Quem capturar uma militar pode escravizá-la, diz xiita

Um alto assessor do líder xiita radical Muqtada al-Sadr disse aos fiéis que qualquer um que capturar uma mulher das Forças Armadas britânicas tem o direito de mantê-la como escrava. O assessor, xeque Abdul-Sattar al-Bahadli, também pediu aos seguidores que lancem uma guerra santa contra as tropas britânicas presentes na cidade de Basra. Ele também ofereceu dinheiro a quem quer que capture ou mate um membro do Conselho de Governo, um grupo de iraquianos nomeado pelos EUA e que vem se tornando cada vez mais impopular.Al-Bahadli, que é o principal porta-voz de al-Sadr no sul do Iraque, fez essas declarações durante um sermão proferido na mesquita al-Hawi, no centro de Basra.
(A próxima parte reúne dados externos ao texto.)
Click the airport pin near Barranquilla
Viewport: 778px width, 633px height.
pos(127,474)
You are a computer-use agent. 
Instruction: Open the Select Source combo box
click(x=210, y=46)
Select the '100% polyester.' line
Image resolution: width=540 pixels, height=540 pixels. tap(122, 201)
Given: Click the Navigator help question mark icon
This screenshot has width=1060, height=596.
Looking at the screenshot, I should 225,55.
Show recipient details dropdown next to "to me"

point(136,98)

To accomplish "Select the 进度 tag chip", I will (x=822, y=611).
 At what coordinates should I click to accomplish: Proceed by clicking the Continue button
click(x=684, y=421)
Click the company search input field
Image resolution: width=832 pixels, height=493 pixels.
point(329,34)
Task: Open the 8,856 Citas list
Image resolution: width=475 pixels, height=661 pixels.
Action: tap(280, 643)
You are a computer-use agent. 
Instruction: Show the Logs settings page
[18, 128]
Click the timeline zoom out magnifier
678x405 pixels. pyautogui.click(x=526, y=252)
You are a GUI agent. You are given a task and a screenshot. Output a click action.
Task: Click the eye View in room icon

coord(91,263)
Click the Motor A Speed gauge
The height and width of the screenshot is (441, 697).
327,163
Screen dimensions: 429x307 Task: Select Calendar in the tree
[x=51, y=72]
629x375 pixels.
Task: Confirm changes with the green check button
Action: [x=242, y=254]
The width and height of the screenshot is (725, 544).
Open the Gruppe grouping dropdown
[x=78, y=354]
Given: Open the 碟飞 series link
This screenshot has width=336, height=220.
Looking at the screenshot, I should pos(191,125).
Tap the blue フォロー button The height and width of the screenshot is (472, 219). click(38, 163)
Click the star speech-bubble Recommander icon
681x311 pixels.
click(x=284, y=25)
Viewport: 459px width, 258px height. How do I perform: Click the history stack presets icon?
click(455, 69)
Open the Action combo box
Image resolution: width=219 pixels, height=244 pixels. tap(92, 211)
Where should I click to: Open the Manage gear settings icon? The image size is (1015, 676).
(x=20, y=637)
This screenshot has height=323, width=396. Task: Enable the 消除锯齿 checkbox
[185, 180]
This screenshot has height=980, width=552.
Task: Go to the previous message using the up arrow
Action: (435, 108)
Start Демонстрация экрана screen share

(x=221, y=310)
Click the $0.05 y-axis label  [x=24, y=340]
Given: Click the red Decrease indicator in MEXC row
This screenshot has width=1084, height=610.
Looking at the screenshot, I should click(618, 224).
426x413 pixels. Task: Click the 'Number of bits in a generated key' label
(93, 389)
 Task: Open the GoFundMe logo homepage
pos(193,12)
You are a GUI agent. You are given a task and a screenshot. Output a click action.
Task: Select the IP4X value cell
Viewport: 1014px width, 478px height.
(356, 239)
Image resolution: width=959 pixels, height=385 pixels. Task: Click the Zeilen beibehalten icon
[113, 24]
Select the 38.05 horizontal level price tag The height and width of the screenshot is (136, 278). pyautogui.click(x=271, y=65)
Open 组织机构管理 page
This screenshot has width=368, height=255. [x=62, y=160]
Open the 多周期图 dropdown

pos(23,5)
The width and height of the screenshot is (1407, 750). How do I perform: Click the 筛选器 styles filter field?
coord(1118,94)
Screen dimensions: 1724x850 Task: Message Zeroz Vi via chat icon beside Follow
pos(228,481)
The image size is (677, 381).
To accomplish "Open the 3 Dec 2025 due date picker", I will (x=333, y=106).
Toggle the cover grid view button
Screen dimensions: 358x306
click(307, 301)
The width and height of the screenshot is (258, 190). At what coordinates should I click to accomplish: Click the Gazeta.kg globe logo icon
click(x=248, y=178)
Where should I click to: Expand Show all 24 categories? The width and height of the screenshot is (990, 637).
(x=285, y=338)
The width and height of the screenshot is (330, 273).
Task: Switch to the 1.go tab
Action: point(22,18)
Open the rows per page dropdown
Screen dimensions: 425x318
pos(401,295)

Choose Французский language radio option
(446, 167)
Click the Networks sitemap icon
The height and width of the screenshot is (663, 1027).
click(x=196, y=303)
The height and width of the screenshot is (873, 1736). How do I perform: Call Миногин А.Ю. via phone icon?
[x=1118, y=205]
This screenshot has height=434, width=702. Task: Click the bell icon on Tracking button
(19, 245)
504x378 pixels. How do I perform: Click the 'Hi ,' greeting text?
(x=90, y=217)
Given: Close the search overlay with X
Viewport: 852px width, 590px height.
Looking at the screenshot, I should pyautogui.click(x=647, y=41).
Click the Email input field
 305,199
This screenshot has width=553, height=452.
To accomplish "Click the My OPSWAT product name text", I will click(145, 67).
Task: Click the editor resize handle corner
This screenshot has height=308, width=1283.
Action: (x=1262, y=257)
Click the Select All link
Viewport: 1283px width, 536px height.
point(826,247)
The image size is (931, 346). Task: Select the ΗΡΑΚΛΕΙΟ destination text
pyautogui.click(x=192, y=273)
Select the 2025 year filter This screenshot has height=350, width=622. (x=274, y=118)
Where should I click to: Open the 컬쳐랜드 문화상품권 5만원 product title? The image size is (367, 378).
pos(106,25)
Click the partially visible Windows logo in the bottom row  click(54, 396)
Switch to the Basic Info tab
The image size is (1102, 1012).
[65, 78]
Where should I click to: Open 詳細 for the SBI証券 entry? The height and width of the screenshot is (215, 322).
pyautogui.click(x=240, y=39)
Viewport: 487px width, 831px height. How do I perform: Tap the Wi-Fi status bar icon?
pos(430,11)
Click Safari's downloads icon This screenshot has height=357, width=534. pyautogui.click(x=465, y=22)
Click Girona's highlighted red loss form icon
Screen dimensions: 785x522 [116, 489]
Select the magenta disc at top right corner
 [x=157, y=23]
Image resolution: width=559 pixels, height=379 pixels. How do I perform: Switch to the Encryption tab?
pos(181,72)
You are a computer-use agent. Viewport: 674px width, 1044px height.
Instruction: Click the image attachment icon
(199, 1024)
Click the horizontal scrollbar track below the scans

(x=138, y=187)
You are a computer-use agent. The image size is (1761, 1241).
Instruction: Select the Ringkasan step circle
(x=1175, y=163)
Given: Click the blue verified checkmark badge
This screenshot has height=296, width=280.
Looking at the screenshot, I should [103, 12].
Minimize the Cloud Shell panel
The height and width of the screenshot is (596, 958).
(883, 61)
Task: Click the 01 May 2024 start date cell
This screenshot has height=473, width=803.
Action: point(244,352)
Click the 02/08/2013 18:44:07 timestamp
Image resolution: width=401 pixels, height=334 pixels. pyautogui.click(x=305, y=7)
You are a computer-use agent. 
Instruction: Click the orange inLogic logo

Esta é a primeira vez em que um ativista antiocupação de peso oferece recompensas ou vantagens em troca de atos de violência contra a coalizão.O xeque falou, com um rifle de assalto sempre ao alcance da mão, para uma platéia estimada em 3.000 fiéis. Ele mantinha em suas mãos o que alegou serem fotos de mulheres iraquianas sendo estupradas em prisões sob comando britânico. Al-Bahadli ofereceu 250.000 dinares (US$ 350) para quem capturar um soldado britânico e 100.000 dinares (US$ 150) para quem matar um. Ele também pediu que as repartições públicas de Basra ponham fotos de Al-Sadr nas paredes.